Passage shown:
[Start of Attachment]

The U.S. Census Bureau conducted the Social Security Administration Supplement on Retirement, Pensions, and Related Content (SSA Supplement) on behalf of the SSA. The SSA Supplement is a separate survey from the Survey of Income and Program Participation (SIPP), even though the sample includes households that completed 2014 Wave 1 SIPP interviews. The topics included in the SSA Supplement are from previous SIPP panel topical modules.

Topics included in the SSA Supplement:

- Personal retirement plan contributions and withdrawals
- Participation in pension and retirement plans provided by an employer or business
- Marital history
- Health status
- Work, Adult, and Child disabilities

The 2014 SIPP removed these topics in order to reduce overall respondent burden since it is not necessary to ask them each wave. However, the SSA still needs the data from these topics to analyze the economic and social situation of people with disabilities and people in or approaching retirement. Examples include adjusting the age for retirement benefits, assessing people's ability to save for retirement, estimating the number of legally eligible people for Social Security divorce benefits, and evaluating and modifying the disability criteria for Supplemental Security Income (SSI) eligibility.

The SSA Supplement was a one-time survey conducted after Wave 1 of the 2014 SIPP panel, from September through November 2014. All interviews were conducted by centralized telephone – there was no personal visit component.

[End of Attachment]

Things to do:
[1] List every topic that the passage on the SSA Supplement names as included in that survey.
[2] In the SSA Supplement passage, replace "one-time" with "single" and write out the text from "The SSA Supplement was" up to and including "personal visit component.".
[3] According to the SSA Supplement passage, during which months was the survey conducted?
The lines that follow were taken from a separate source.

Stored records
[Start of Attachment]

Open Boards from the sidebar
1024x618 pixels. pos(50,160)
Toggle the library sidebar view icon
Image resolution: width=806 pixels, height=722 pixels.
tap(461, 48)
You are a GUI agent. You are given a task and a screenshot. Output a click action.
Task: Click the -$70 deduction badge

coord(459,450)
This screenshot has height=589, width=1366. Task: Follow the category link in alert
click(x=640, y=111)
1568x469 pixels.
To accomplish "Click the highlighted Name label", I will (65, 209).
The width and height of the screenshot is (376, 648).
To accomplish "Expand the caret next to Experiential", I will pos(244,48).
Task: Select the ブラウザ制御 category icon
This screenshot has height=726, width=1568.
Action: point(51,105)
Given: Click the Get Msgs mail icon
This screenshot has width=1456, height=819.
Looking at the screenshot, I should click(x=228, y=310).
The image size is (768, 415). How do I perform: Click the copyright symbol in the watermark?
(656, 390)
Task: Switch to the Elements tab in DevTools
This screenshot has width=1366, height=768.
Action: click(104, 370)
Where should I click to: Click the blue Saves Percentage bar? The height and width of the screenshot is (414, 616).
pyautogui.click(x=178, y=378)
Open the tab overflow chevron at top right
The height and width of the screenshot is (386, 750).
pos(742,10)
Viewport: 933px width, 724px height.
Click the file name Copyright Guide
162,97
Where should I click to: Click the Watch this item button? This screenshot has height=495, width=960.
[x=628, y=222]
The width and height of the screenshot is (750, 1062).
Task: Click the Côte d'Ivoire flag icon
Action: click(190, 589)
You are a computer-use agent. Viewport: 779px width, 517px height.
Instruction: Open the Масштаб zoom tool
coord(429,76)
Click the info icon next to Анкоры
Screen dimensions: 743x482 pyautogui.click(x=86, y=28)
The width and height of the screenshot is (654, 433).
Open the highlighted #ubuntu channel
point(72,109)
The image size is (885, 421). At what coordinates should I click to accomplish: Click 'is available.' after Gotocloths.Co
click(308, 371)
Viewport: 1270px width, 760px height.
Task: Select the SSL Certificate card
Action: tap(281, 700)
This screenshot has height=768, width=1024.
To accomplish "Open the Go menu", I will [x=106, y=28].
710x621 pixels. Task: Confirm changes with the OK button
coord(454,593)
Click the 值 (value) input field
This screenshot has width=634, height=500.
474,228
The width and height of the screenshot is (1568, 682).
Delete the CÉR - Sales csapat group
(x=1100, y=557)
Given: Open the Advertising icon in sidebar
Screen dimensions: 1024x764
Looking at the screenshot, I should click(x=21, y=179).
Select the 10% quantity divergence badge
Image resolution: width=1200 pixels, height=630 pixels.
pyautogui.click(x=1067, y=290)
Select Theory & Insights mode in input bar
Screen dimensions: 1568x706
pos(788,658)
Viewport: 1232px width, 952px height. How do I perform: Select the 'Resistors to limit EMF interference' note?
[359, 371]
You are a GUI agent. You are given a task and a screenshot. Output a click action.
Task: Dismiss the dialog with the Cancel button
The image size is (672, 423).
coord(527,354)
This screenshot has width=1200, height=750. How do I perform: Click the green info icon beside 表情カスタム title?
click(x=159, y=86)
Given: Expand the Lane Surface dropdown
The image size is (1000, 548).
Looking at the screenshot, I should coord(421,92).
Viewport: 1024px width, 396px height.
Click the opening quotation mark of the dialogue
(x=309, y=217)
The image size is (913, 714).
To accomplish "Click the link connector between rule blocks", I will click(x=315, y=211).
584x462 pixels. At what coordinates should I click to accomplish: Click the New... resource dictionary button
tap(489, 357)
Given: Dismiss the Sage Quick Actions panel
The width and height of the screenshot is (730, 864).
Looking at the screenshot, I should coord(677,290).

[End of Attachment]

Solutions per task:
[1]
- Personal retirement plan contributions and withdrawals
- Participation in pension and retirement plans provided by an employer or business
- Marital history
- Health status
- Work, Adult, and Child disabilities

[2]
The SSA Supplement was a single survey conducted after Wave 1 of the 2014 SIPP panel, from September through November 2014. All interviews were conducted by centralized telephone – there was no personal visit component.

[3] From September through November 2014.